Hi, fellows!
Wow, what a week. Do you guys have that Friday Feeling? I'm starting to! I'm starting to, right now!
I didn't watch the Democrat debates but I saw the clip of Mr. Biden's dentures coming loose. Based on last week's instance where a blood vessel burst under the clear part of his eye, I'm going to guess next week Biden better look out or the next old man thing that will happen is soiling himself. Don't let that happen, Mr. Biden. Go out with some dignity.
Okay so this week I'm posting two pages because I didn't happen to have the original inked version of page six so I went with an earlier version, this was from 2002. Note the difference between the fonts and the zipatone styles between the first page and this page, from 2019.

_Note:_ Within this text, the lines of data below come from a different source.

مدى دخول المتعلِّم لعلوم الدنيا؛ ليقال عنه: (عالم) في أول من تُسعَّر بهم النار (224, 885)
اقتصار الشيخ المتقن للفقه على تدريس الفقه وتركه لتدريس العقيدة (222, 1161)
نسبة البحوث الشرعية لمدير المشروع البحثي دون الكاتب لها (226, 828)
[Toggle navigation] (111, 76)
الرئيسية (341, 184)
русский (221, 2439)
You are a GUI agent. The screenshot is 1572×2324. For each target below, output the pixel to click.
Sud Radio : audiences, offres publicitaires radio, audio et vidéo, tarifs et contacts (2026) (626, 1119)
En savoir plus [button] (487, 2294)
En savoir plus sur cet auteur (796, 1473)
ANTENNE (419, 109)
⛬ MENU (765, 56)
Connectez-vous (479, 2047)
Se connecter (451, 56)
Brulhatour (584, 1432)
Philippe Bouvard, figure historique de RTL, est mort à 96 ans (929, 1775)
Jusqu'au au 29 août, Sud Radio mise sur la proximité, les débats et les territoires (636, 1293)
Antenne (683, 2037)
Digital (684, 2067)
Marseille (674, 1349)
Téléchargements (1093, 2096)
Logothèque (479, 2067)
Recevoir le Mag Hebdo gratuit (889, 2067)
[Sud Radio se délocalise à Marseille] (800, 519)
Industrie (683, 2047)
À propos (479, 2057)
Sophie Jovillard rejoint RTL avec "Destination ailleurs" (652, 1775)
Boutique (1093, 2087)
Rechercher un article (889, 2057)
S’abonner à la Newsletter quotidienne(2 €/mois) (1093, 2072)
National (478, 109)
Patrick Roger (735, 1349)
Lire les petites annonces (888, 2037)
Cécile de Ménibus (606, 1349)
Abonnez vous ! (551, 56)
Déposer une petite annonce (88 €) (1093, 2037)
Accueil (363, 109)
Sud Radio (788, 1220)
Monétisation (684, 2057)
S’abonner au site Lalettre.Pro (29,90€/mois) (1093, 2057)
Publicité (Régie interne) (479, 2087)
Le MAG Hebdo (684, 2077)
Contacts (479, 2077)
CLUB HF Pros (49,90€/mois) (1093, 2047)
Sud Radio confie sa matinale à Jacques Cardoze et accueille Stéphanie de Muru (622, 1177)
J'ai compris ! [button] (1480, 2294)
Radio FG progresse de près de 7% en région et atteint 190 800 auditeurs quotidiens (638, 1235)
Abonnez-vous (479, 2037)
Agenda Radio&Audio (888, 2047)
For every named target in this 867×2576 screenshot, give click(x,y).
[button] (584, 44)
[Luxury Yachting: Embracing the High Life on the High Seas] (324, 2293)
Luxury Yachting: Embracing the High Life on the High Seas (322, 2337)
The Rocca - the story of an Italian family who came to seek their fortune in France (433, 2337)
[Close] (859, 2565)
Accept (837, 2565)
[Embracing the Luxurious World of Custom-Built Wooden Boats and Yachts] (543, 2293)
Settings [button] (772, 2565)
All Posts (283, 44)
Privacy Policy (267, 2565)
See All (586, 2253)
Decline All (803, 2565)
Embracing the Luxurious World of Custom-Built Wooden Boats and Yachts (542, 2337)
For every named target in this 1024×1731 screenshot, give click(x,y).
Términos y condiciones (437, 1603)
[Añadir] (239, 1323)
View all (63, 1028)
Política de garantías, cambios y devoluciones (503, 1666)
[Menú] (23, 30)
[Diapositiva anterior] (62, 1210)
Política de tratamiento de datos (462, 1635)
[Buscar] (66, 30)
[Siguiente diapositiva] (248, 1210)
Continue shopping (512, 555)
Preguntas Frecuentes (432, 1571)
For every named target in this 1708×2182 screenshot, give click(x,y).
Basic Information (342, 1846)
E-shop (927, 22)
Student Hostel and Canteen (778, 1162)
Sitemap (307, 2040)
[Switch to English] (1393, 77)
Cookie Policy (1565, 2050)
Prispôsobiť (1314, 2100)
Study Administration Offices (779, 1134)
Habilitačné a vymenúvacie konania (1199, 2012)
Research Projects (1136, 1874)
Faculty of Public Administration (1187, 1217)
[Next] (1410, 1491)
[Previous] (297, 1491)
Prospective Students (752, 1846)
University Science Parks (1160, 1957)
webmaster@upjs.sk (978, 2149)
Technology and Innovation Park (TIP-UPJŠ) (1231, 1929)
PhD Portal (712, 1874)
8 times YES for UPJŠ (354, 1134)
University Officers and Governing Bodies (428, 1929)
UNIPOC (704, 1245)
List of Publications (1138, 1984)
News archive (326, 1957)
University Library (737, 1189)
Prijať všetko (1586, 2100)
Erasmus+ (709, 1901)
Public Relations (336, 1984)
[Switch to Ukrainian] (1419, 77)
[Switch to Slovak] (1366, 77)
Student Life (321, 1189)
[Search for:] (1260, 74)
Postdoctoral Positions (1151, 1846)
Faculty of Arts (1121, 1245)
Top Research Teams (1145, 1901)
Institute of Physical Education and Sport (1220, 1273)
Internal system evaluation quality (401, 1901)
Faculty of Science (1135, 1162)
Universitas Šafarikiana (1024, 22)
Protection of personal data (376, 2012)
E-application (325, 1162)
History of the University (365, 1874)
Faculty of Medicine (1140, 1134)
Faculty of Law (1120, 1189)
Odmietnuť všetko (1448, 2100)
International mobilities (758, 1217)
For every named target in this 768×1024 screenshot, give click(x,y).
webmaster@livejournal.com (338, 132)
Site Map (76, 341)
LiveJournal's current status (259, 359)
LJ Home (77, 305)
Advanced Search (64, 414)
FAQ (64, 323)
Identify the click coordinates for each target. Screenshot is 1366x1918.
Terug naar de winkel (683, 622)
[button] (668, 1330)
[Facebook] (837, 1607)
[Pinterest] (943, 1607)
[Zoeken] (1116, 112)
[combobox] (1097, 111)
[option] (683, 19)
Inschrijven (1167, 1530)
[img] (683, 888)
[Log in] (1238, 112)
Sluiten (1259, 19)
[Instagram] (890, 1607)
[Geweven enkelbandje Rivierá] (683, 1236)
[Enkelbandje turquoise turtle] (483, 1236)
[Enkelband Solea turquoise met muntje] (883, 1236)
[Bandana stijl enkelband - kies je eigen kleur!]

There are a bunch of different export settings for zipatone stuff in Clip Studio. The thing is, if I make a web-friendly version of the page then the zipatone dots all get put together in a gray mass. If I keep the zipatone then the file is like 40,000 KB. If I reduce the size of the image and scale the zipatone down to match the new image size, then the dots get big and it looks bad.
Ah well, I'll figure this out soon.
I'll mention that that stuff in this week's post, page seven panel four where he says "Distant about three degrees", some have hypothesized that Blake was talking about France as viewed from his vantage point in London. William Blake published the Marriage of Heaven and Hell in 1790 and the French Revolution had started in 1789 or so. But I don't know, and actually no one does. It's very tempting to look closer at these lyrics and try to figure out what William Blake MEANT by them, but the meaning is in the words themselves, not in what someone else says about them.